Interpersonal Violence and Head Injury in Tigray:Public Health Issue

The head injury problem especially that due to interpersonal violence in Tigray is a growing and significant problem which requires a public health approach.

3d CT scan of man suffering depressed fracture of skull from stone injury

Research published by Fasika et al showed that 24.8% of head injury admissions came from interpersonal violence from 2011 to 2014 which was before neurosurgery was permanently established at Ayder Comprehensive Specialized Hospital. Currently we are seeing about 10 patients a day and operating on 2 to 3 every day. Most of the surgeries we do are for depressed fractures caused by stone injury received in interpersonal violence. The age range of these injuries ranges from preschool to the eighth decade of life. We know there is a cultural proclivity to this type of injury but it is not well studied.

The hospital burden of head injury includes about 19% of adult ICU admissions and bedspace and 25% of pediatric ICU admissions and bed space. Our average daily census on the adult ward is 5 for head injury and on the pediatric ward also 5. The length of stay can vary from 24 hours to months with most of the surgical patients requiring a least a 5 days stay in the hospital.This burden acts to limit the care those suffering from other maladies can receive.

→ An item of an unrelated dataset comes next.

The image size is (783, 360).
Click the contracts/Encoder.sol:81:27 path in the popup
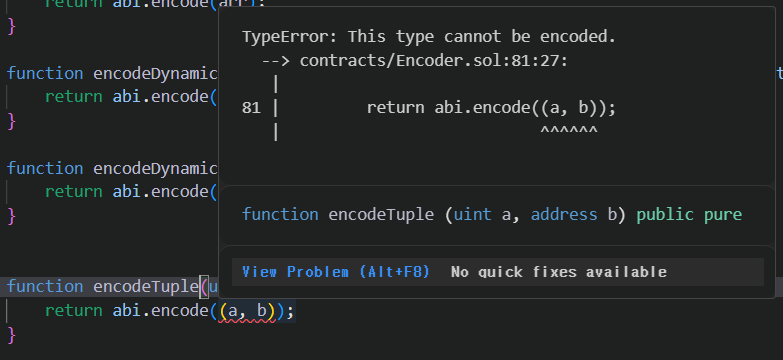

At the current time there is no public health or government plan to try to prevent these injuries.The World Health Organization has created a Violence Prevention Alliance which sees interpersonal violence as requiring a public health approach.

This public health approach to violence prevention seeks to improve the health and safety of all individuals by addressing underlying risk factors that increase the likelihood that an individual will become a victim or a perpetrator of violence.

The approach consists of four steps:

1 To define the problem through the systematic collection of information about the magnitude, scope, characteristics and consequences of violence.
2 To establish why violence occurs using research to determine the causes and correlates of violence, the factors that increase or decrease the risk for violence, and the factors that could be modified through interventions.
3 To find out what works to prevent violence by designing, implementing and evaluating interventions.
4 To implement effective and promising interventions in a wide range of settings. The effects of these interventions on risk factors and the target outcome should be monitored, and their impact and cost-effectiveness should be evaluated.

 

Diagram of WHO prevention plan

By definition, public health aims to provide the maximum benefit for the largest number of people. Programs for the primary prevention of violence based on the public health approach are designed to expose a broad segment of a population to prevention measures and to reduce and prevent violence at a population-level.

I propose that Mekelle University put together a multidisciplinary team consisting of not only physicians but also social scientists, public health professionals, police and prosecutors ( this was previously discussed with the head of the Tigray police who was interested), and government stakeholders. This type of investigation and policy development is exactly the type of activity which the University with all its resources and knowledge base should be tackling.